Generally, when an impact driver or impact wrench offers electronic speed and torque control, the two are tied to each other. The lower the speed, the lower the torque, somewhat proportionally.
Over at the GJ a week or two ago, I read some Milwaukee fans’ concerns that the new One Key brushless impact tools might not offer torque control.
If you recall, tool control is a major feature of Milwaukee One Key. The difference between a One Key impact tool, and non-One Key Milwaukee M18 Fuel Gen2 impact tool, is the ability to customize the One Key tool to your needs and preferences.
Basically, users want to be able to dial in the speed and torque limits for an application, and were worried that One Key might not allow for such independent control.
I checked with Milwaukee, and they said:
You can absolutely adjust the speed and torque individually. See attached screenshot.
So, there you have it.
The new Milwaukee One Key impact driver and impact wrenches are coming out soon.
Are you happy to see that you can set the max torque and speed? And don’t forget that this can be done for all of the 4 separate operation modes.
If you ask me, I think it’s a big deal that you can do this. I’ve heard some complaints and questions over the years, about how and why Milwaukee and other brands set the speed and torque levels for their multi-speed brushless impact tools.

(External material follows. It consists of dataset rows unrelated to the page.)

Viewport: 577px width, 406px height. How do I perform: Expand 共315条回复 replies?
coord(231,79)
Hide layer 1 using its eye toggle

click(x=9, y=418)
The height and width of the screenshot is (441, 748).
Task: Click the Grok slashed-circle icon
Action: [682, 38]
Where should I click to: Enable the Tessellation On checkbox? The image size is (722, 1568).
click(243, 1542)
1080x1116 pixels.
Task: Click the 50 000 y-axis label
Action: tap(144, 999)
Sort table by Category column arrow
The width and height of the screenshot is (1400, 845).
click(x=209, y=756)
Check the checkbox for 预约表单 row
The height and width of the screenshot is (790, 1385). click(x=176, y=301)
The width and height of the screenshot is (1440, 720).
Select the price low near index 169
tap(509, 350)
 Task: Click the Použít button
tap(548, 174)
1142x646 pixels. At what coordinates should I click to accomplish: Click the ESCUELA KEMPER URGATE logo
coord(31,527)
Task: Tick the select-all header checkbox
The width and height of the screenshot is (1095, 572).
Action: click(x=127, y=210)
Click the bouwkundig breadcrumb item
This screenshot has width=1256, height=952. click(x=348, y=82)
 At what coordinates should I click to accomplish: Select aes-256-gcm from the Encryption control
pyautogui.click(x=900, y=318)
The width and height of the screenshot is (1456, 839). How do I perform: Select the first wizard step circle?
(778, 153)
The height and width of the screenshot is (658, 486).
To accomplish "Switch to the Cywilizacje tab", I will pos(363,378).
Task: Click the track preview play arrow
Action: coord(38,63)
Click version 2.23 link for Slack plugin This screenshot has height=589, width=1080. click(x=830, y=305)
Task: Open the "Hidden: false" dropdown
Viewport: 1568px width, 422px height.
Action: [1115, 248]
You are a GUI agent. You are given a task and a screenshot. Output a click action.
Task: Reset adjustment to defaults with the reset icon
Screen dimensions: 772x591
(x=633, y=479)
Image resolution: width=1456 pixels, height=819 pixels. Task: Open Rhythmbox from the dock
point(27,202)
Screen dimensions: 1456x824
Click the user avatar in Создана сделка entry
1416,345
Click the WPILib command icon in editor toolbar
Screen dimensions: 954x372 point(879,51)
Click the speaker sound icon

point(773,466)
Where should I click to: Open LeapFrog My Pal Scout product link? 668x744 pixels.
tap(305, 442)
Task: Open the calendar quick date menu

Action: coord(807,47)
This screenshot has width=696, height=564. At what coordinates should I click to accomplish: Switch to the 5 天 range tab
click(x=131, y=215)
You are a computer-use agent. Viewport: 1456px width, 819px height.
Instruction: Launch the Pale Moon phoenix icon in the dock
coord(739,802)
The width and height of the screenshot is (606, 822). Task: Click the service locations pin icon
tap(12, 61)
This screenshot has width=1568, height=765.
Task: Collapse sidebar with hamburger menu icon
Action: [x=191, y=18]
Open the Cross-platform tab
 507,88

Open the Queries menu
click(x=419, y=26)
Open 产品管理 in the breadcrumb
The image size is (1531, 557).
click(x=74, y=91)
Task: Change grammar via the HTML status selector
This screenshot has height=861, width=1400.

Milwaukee’s M18 Fuel high torque impact wrenches provide a good example of this. The 1/2″ wrench with pin anvil has 350 ft lbs and 600 ft lbs max torque modes, while the 1/2″ wrench with friction ring anvil has 100 ft lbs and 700 ft lbs max torque levels.
Why? Because Milwaukee tailored the settings for their intended user base.
I asked about this a while back, and Milwaukee explained:
1/2″ friction ring users are most commonly in maintenance trades and their most frequent fastening application requiring control is fastening a nug but into a vehicle.
1/2″ pin detent users are most commonly in construction trades and their most common applications requiring control over max torque applied onto a bolt requires anywhere from 240-350 ft-lbs of max fastening torque.
In short, 1/2″ friction inch users require higher high end torque and lower low end torque than 1/2″ pin detent users.
Milwaukee has not discussed plans to release One Key versions of their M18 Fuel high torque impact wrenches. Still, I hope you can see the parallel.
Let’s say you’re in the construction trade, but 350 ft lbs is not low enough for your needs. That’s 4,200 in lbs of torque. Let’s say you want the high torque to function at the 100-150 ft lbs level (1200 – 1800 in lbs) that’s at the higher end of what a typical impact driver can deliver. You can’t mix and match.
But One Key allows you to customize your tool exactly as you like it.
There might still be limitations, but we might have to wait until we have our hands on a One Key impact driver or wrench to find out.